• [WHAT THIS TASK INVOLVES]
Leaving out every image, restate all the records word for word.

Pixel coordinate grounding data
%%

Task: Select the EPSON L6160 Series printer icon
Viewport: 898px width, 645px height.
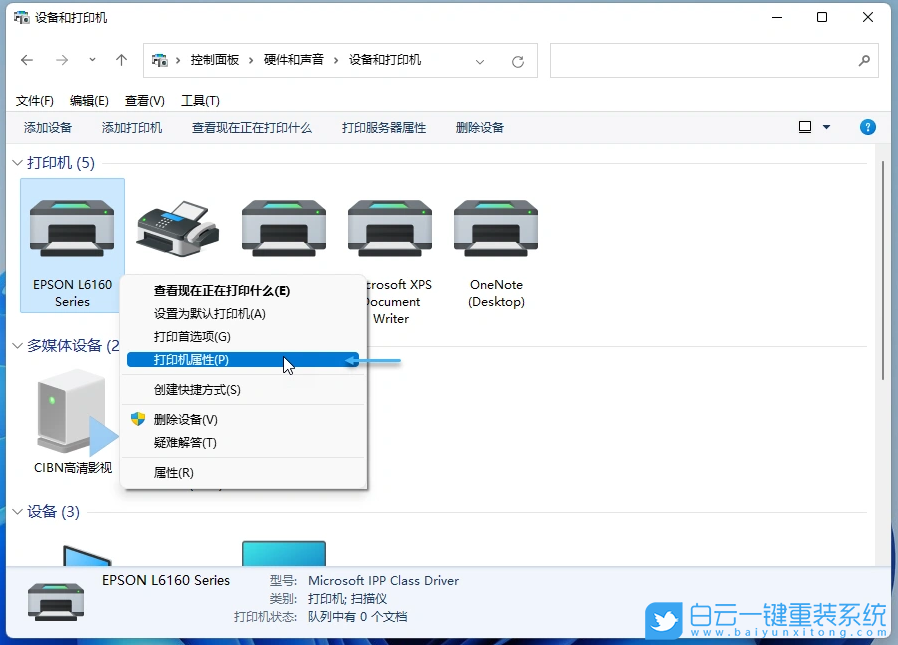Action: [70, 228]
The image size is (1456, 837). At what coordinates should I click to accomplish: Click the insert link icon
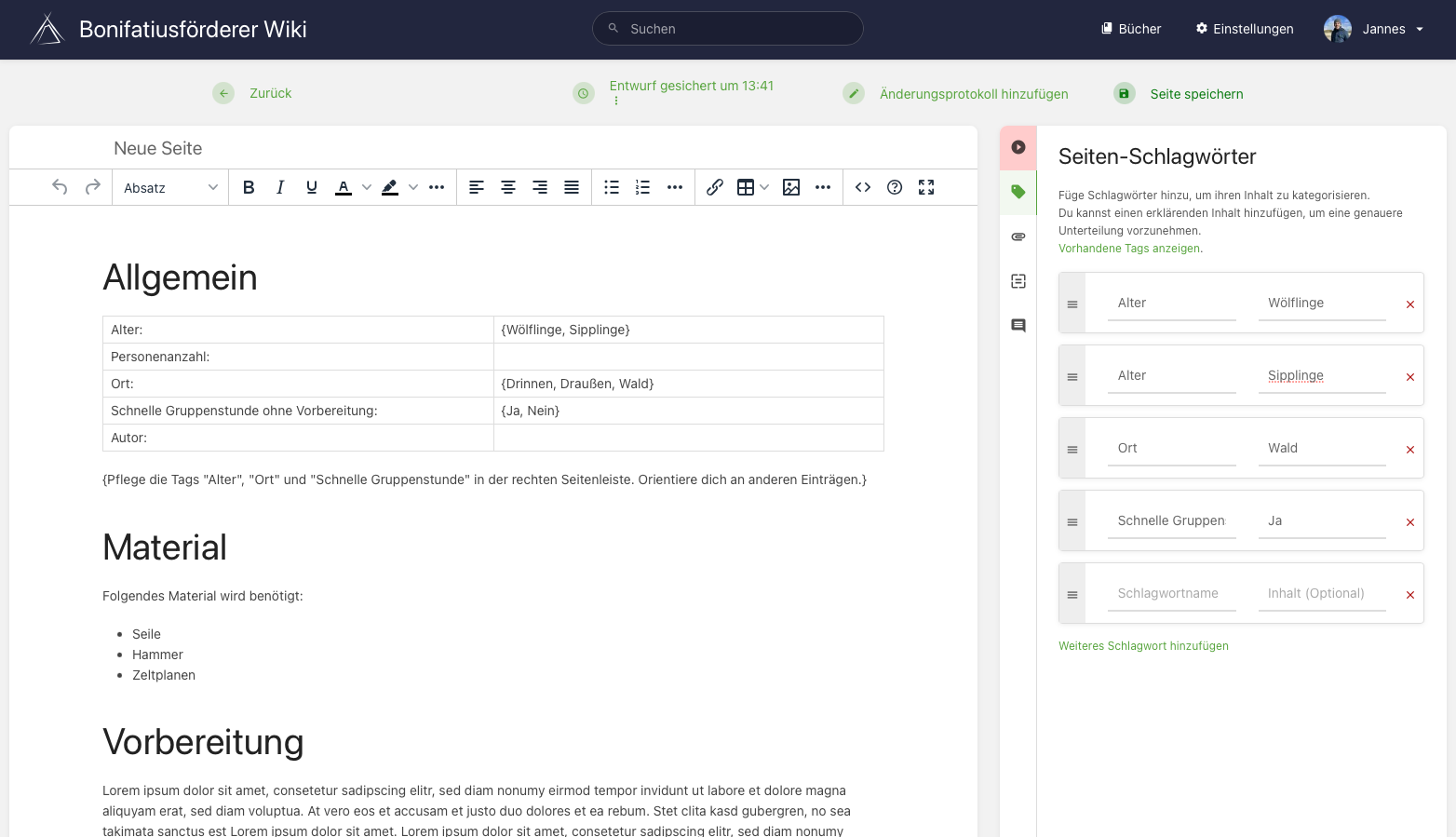(x=715, y=187)
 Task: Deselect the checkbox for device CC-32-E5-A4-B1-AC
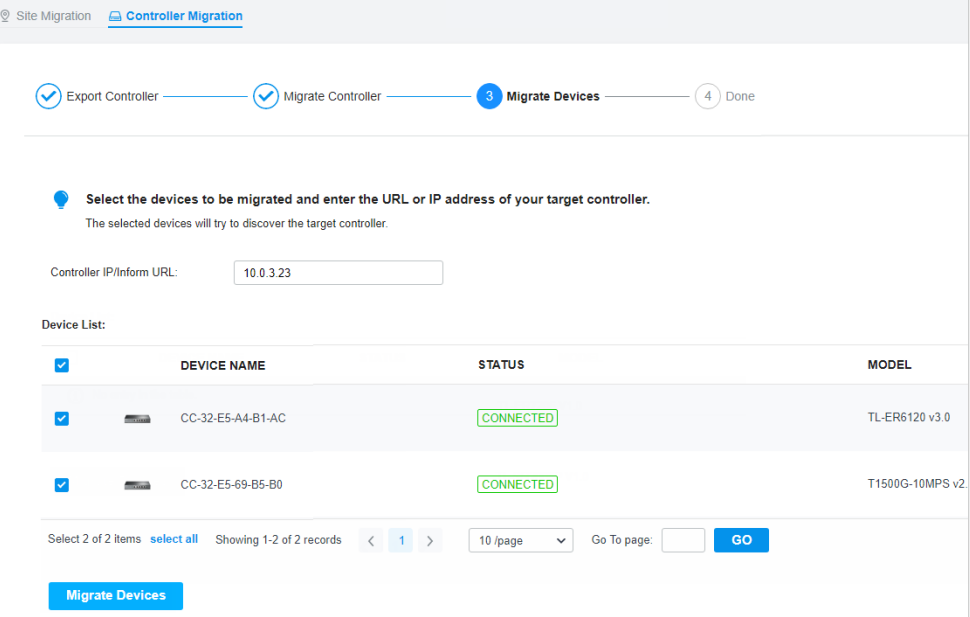pyautogui.click(x=61, y=418)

%%

• [ANSWER FOR THE TASK]
Task: Select the EPSON L6160 Series printer icon
Viewport: 898px width, 645px height.
Action: [70, 228]
The image size is (1456, 837). At what coordinates should I click to accomplish: Click the insert link icon
(x=715, y=187)
 Task: Deselect the checkbox for device CC-32-E5-A4-B1-AC
pyautogui.click(x=61, y=418)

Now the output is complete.